Dusty magenta in the glass, it’s unfiltered haze adding to the mystique. Fresh roses and integrated fruit, elegant tannins and herbaceous spice. A wine that nearly defies description, nuanced and refined.

The same could be said for the vines from which it came. As part of the Chehalem Mountain Vineyard, the B3 plot is described as “weathered, ungrafted, dry-farmed.” The vines exact make-up a mystery, but believed to be Pommard 04 and Wadenswil 2A.

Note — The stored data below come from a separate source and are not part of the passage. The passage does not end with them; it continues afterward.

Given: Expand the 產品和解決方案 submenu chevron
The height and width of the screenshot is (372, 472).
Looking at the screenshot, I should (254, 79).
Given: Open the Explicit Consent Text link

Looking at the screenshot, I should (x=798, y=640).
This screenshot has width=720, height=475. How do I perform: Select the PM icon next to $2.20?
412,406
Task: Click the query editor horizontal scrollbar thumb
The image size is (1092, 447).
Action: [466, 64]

I opened this wine with great expectations. His rosé that I’d sampled previously was unlike anything I’d had before.  The Pinot Noir grapes are whole-cluster pressed, gently, yielding half the juice from a traditional white wine press. A backbone of savory notes, unripened strawberry, raspberry. There were veins of bolder notes, perfumed spices and herbs, carefully tamed. Each sip left me intrigued and questioning. It is no wonder it was given the name Philtrum, meaning Love Potion.

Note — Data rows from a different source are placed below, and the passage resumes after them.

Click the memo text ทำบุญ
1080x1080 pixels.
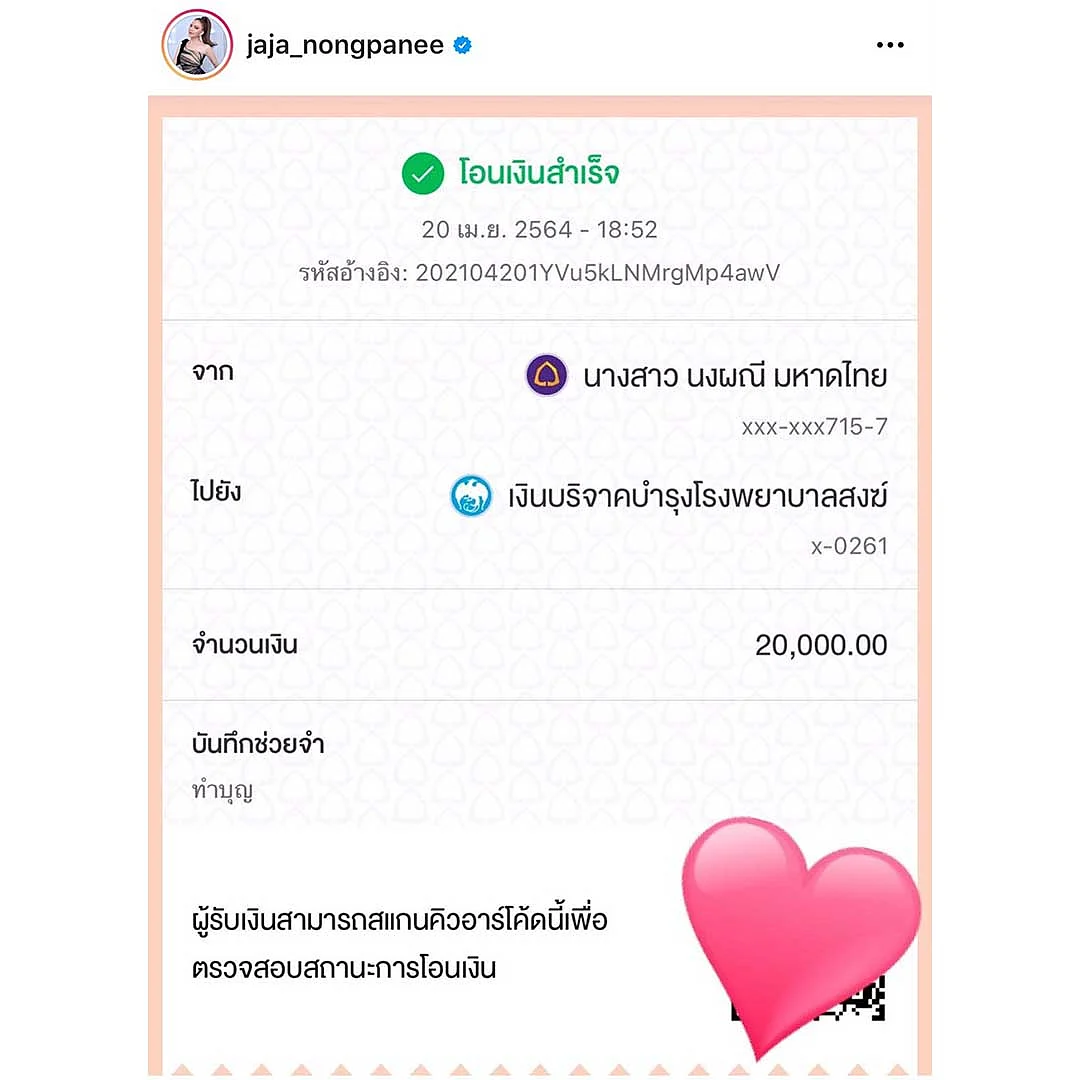point(222,789)
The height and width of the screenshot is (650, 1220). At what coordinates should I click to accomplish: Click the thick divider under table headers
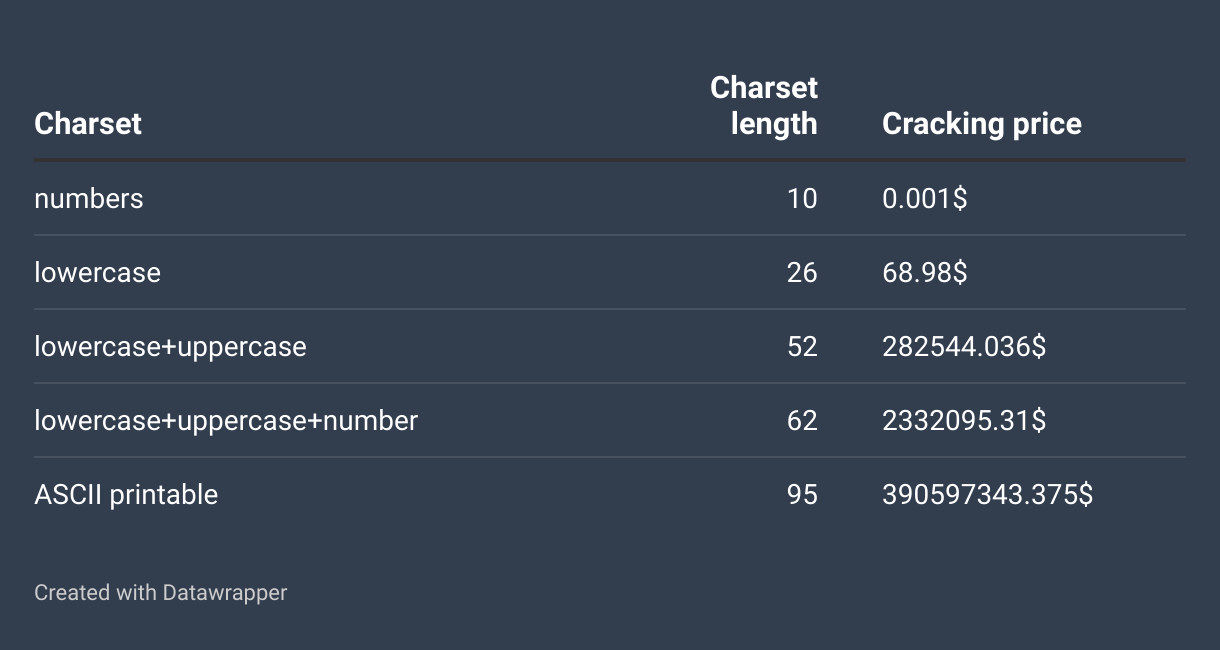(x=610, y=160)
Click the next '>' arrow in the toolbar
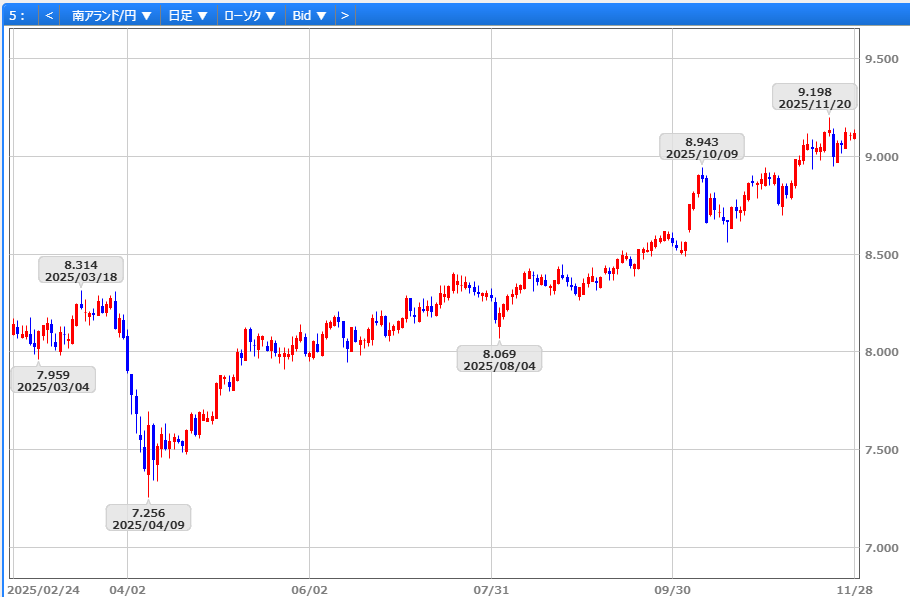Image resolution: width=910 pixels, height=597 pixels. (344, 15)
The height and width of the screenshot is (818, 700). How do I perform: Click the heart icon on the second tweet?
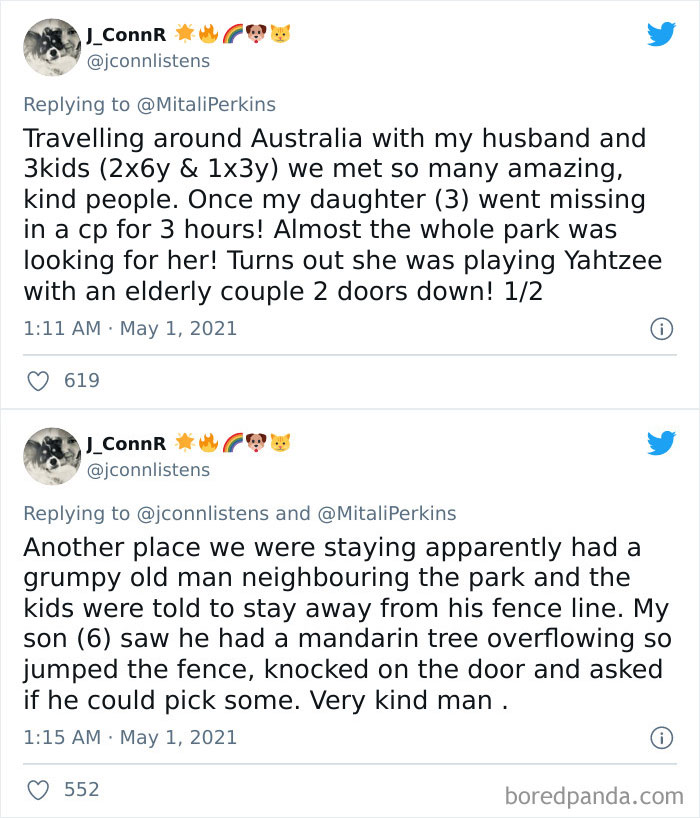pos(37,789)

The best characters in novels haunt you for days, for years. You find yourself tumbling over what is left unsaid. You read their lines with varying tones, varying connotations. You find yourself building alternate pasts, futures. The best characters reappear throughout your life when you see flashes of them in places, in people, in a wine. She could certainly be described as “aberrant,” a departure from the accepted standard. And I can see her in these wines.  Pouring Pip a glass of Philtrum, her tattered, yellowed dress in the reflection. Numbing herself with Pinot that matches her stool, shouting…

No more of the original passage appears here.